:: Texte présenté
C'est Turc! FUZULI

 
 
Fuzulî (1495-1556)
 
La critique moderne considère unanimement Mehmet Süleymanoglu Fuzulî comme l'un des auteurs les plus brillants et les plus représentatifs de la littérature islamique du 16ème siècle. Issu de la tribu turque des Bayat, dont la langue appartenait au groupe turc-azéri, ce lettré accompli fut un poète précoce, écrivant surtout en sa langue maternelle (turque-azérie) ses premiers vers.  De confession chiite, il vécut dans la région de l'Irak.
 
C'est surtout par son oeuvre en turc, la plus abondante, consignée dans de très nombreux manuscrits (ottomans pour la plupart), que Fuzulî est justement fameux (il écrivit également en arabe et en persan). Parmi une dizaine de titres célèbres, on retiendra son recueil de poèmes lyriques (Divan turc) et son vaste roman en vers, sommet de la poésie classique turque, Leyla et Medjnun (achevé en 1535 et comprenant plus de 3 000 distiques).
::::
:: Lignes fournies
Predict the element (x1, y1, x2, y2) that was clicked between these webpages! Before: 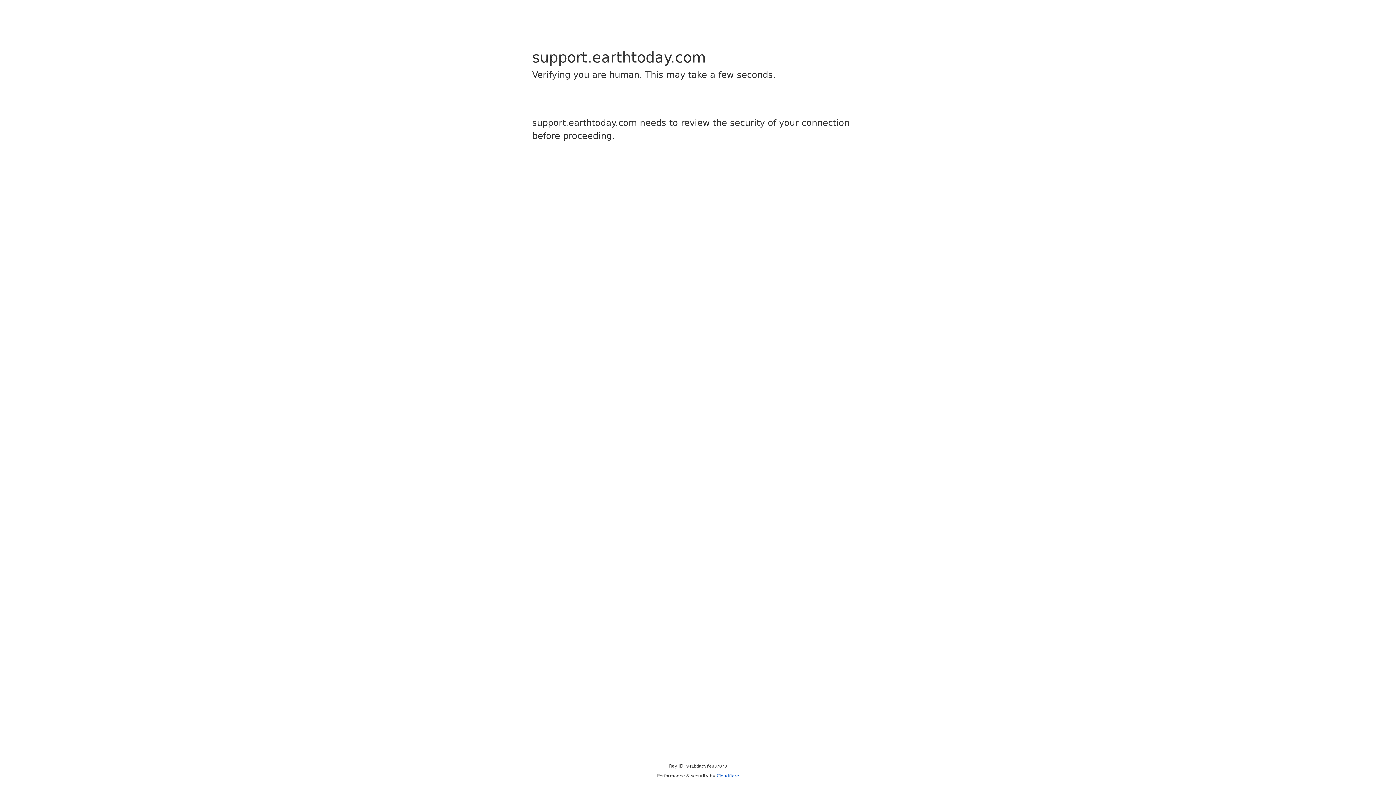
::::
:: Lignes fournies
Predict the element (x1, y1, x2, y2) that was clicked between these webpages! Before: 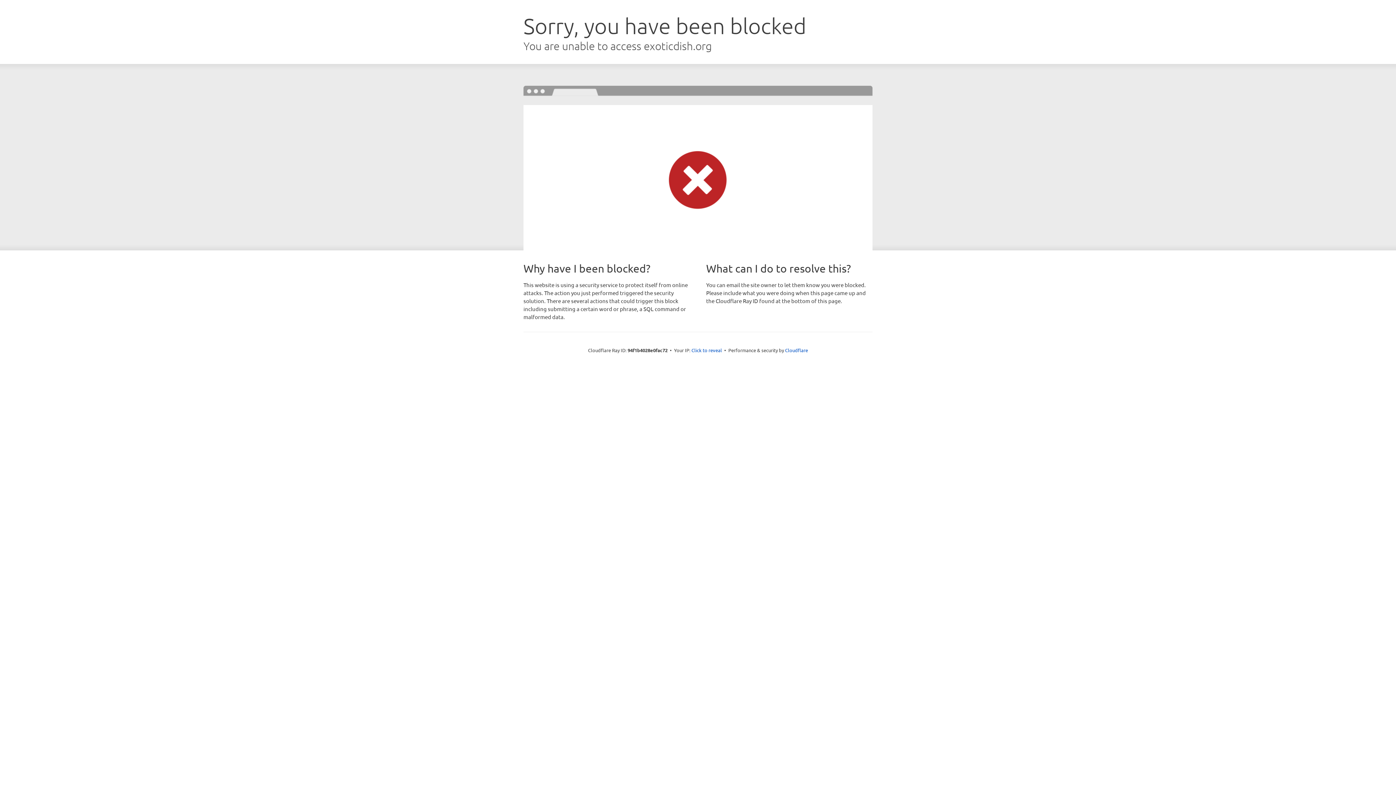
::::
• **Consigne donnée 1**
Recopiez fidèlement le passage du texte sur Fuzulî : commencez aux mots « C'est Turc! FUZULI » et arrêtez-vous après « région de l'Irak. ».
• **Consigne donnée 2**
Rédigez la suite du texte consacré au poète Fuzulî, à partir de sa dernière phrase.

• **Réponse rédigée 1**
C'est Turc! FUZULI

 
 
Fuzulî (1495-1556)
 
La critique moderne considère unanimement Mehmet Süleymanoglu Fuzulî comme l'un des auteurs les plus brillants et les plus représentatifs de la littérature islamique du 16ème siècle. Issu de la tribu turque des Bayat, dont la langue appartenait au groupe turc-azéri, ce lettré accompli fut un poète précoce, écrivant surtout en sa langue maternelle (turque-azérie) ses premiers vers.  De confession chiite, il vécut dans la région de l'Irak.

• **Réponse rédigée 2**
 
Fuzulî, dont la langue très savante n'est aujourd'hui directement accessible qu'à un petit nombre de spécialistes, n'en a pas moins conservé, en Turquie, en Azerbaïdjan, en Iran, en Irak, et même au Turkestan, une célébrité considérable, grâce, notamment, à des adaptations modernes (parfois portées à la scène) de son roman Leyla et Medjnun. Poète et mystique de l'amour au style étincelant, il continue d'inspirer des poètes dans l'ensemble du monde turcophone.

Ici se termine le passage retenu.